Paddy in Kushtia, Rajshahi, Mymensingh, Gopalganj and some other areas were also affected by heat stress, said sources.
Former Bangladesh Rice Research Institute (BRRI) Director-General Jibon Krishna Biswas said the heat stress usually appears every few years later and continues for one or two days.He said extreme heatwave absorbed moisture from the paddy plant, damaging the paddy plants in their flowering stage.

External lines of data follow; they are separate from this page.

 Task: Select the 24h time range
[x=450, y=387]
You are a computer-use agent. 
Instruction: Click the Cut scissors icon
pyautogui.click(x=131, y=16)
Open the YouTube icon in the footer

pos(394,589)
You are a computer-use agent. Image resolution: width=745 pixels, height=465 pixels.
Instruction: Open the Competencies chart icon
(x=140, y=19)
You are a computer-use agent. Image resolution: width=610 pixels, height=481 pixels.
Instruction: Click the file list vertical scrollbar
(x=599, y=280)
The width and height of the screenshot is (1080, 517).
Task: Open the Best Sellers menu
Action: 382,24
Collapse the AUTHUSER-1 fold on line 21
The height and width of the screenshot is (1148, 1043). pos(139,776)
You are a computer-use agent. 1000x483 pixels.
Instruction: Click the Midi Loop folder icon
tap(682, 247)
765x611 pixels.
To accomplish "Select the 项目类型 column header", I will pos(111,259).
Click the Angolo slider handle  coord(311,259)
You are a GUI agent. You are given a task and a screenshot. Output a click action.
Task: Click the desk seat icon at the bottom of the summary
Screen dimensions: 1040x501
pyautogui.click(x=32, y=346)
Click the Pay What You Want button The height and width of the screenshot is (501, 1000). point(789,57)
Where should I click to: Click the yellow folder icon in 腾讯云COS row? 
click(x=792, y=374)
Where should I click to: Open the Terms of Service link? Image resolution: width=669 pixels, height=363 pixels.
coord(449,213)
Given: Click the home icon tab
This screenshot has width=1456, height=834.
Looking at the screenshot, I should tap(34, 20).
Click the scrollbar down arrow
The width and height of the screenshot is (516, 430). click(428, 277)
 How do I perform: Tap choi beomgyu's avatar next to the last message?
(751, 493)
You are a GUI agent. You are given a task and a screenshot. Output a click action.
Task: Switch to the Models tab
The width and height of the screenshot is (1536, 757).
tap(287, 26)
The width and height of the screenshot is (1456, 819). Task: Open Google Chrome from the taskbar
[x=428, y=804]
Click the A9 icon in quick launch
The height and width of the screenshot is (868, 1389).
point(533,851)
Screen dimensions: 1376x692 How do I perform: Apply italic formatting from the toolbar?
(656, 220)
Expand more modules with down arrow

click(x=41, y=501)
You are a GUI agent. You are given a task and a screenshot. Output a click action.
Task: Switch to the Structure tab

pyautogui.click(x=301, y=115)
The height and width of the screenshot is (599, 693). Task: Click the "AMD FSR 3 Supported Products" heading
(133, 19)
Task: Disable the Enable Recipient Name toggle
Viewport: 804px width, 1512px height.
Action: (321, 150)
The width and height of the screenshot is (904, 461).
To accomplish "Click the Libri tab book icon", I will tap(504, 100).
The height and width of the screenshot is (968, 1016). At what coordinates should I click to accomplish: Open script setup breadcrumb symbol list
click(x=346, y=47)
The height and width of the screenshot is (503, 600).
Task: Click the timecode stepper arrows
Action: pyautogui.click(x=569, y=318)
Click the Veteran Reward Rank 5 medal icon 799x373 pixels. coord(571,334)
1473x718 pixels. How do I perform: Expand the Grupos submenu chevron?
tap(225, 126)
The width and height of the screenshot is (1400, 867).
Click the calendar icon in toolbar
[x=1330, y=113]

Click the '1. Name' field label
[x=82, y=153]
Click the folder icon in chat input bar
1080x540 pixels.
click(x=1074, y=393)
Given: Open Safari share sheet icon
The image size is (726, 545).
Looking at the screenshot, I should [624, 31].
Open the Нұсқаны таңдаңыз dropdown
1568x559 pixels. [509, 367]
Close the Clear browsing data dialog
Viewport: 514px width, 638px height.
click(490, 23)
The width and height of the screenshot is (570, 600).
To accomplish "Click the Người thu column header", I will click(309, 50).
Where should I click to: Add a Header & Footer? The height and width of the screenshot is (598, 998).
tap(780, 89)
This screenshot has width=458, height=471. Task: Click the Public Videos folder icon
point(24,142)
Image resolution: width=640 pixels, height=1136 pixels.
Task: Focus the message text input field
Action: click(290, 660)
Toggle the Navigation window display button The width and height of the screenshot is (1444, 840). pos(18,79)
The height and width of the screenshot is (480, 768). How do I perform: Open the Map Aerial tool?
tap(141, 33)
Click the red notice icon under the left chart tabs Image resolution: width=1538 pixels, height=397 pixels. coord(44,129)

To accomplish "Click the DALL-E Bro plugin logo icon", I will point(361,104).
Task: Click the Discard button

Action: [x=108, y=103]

High temperatures above 35 °C at the flowering stage inhibit another dehiscence and thus result in lower pollen shed on the stigma, resulting in incomplete fertilization.
Diurnal temperature fluctuations in most rice-producing areas are close to the optimum 28 and 22°C day and night mean temperatures, respectively.
Rice can maintain normal growth at temperatures ranging from 27 to 32°C without significant reduction in grain.
Temperatures above 32°C negatively affect all stages of rice plant growth and development, the most critical temperature was found to be 33°C or above during the flowering stage.
High temperature is harmful to most physiological processes including stomatal opening, photosynthesis, growth, and grain yield.
The highest temperature was recorded at 36°C on Tuesday while it was 36.4°C on Monday, according to Bangladesh Meteorological Department (BMD).
Boro season fulfils 60 per cent of the country's total rice demand.
Crop losses in the last Aus and Aman season affected the country’s cereal production and stock increases rice price and forced the government to import rice.
Boro has been cultivated 48.83 lakh hectares of land this year. The government expects to produce 2.05 crore tonnes of rice this year.